I recently watched the breakfast club again.  Man, I love that movie!  Lately, however, I have been seeing things through a different lens.  As I was watching Alison, Claire, Bender, Brian, and Andrew painfully sacrificing their Saturday for detention, I began thinking about expectations.  Specifically, lowered expectations.  Of course, this theme is reinforced at the end of the movie when Brian agrees to write the essay that the school’s disciplinary principal, Mr. Vernon, Mr. assigned to the group earlier that morning.  They are to write an essay about “who you think you are” and the violations they committed to end up in Saturday detention.  This letter becomes the focal point of the movie because it is through Brian’s reflection, that he realizes how much they all of have changed throughout the day.  


Mr. Vernon has ridiculously low expectations of Bender; in fact, Mr. Vernon’s private interactions with Bender illustrate the dangerous nature of this type of stereotyping.  In a desperate attempt to use fear and aggression to gain obedience and respect, Mr. Vernon explains just how hurtful having low expectations for students can be.


So, what does all of this have to do with STEM education and innovative thinking?  As I watched the closet scene again, wincing at Mr. Vernon’s threatening language, I felt compelled to having unapologetically HIGH expectations for ALL of my students.  Don’t let what you think your students can do stand in the way of what they actually do.  This means that when setting up the guidelines for a project, or explorative lesson, don’t limit your students thinking.  I see this most often happen when I encourage teachers to use their projects to solve real-world problems, such as water treatment or irrigation problems in third-world countries, renewable energy solutions for countries without access to electricity or fossil fuels, or neighborhood violence. 

A Design Challenge to Students: Solve a Real-World Problem!

Real-World Problem Solving: Project-Based Solutions

Project-Based Learning: Real-World Issues Motivate Students

Real-World STEM Problems

Many adults think that real-world problems are too big and too complicated for students.  How could my fifth graders solve the problem of living in a dangerous neighborhood?  Well, why not post this challenge?


CHALLENGE: Target 1-3 viable spaces that are underutilized and within walking distance to the school– generate a design proposal that serves the local community and is financially sound for the owner.

CRITICAL QUESTION: What kind of transformation design would serve the local community as well as provide a compelling and long-term solution for teenagers and space owner?


This could be a great community-based research project on how best to create safe spaces for students of all ages to utilize before and after school.  
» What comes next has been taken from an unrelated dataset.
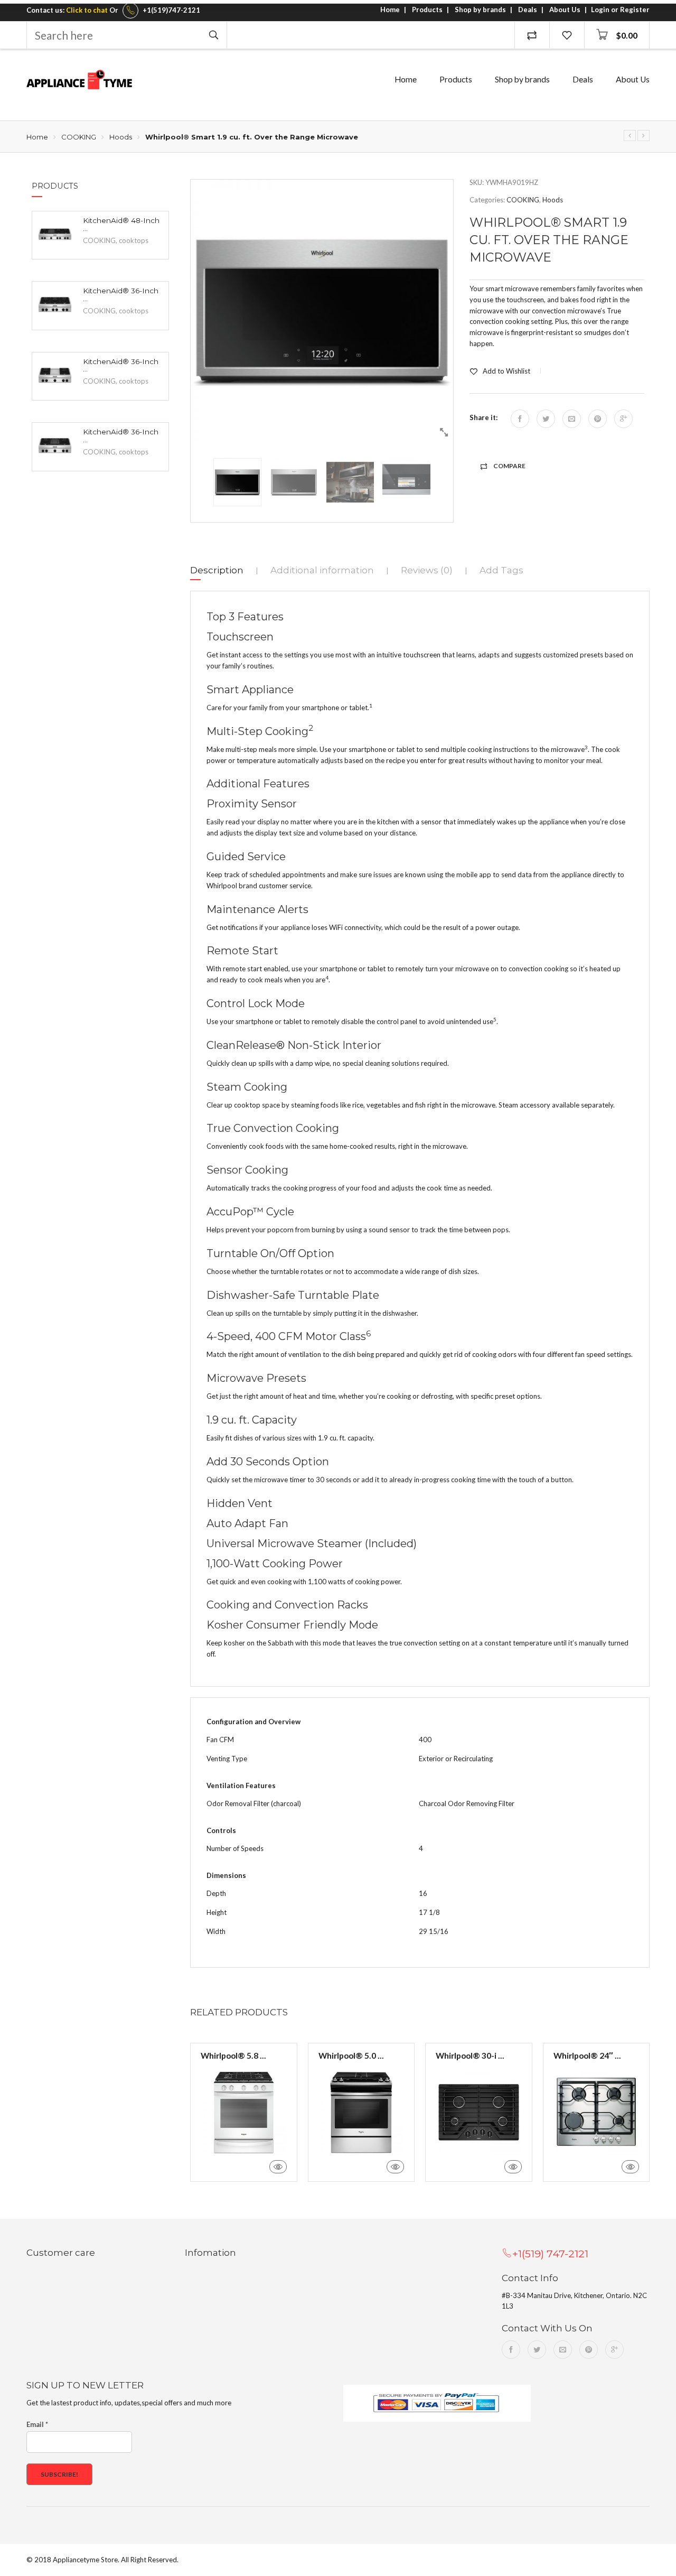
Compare (509, 466)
What about third-world problems?

Jules Walter taught villagers in Ghana to make charcoal from agricultural waste.

Smashing Milk Cartons

The point: students will exceed any expectations place upon them.  We need to dream with students; not stand in the way of their dreams.  Is it really that far-fetched to think that a student might solve a problem that has baffled adults for years?  Kids bring with them a sense of reckless wonder and possibility that gives them such a unique and innovative perspective.  Don’t believe me?  Check out these videos:

John Hunter: Teaching with the World Peace Game

Contest tasks kids to solve community issues

Let’s work together to help students understand that they can use their education to make lasting changes to their lives and the world around.  That is the power of STEM!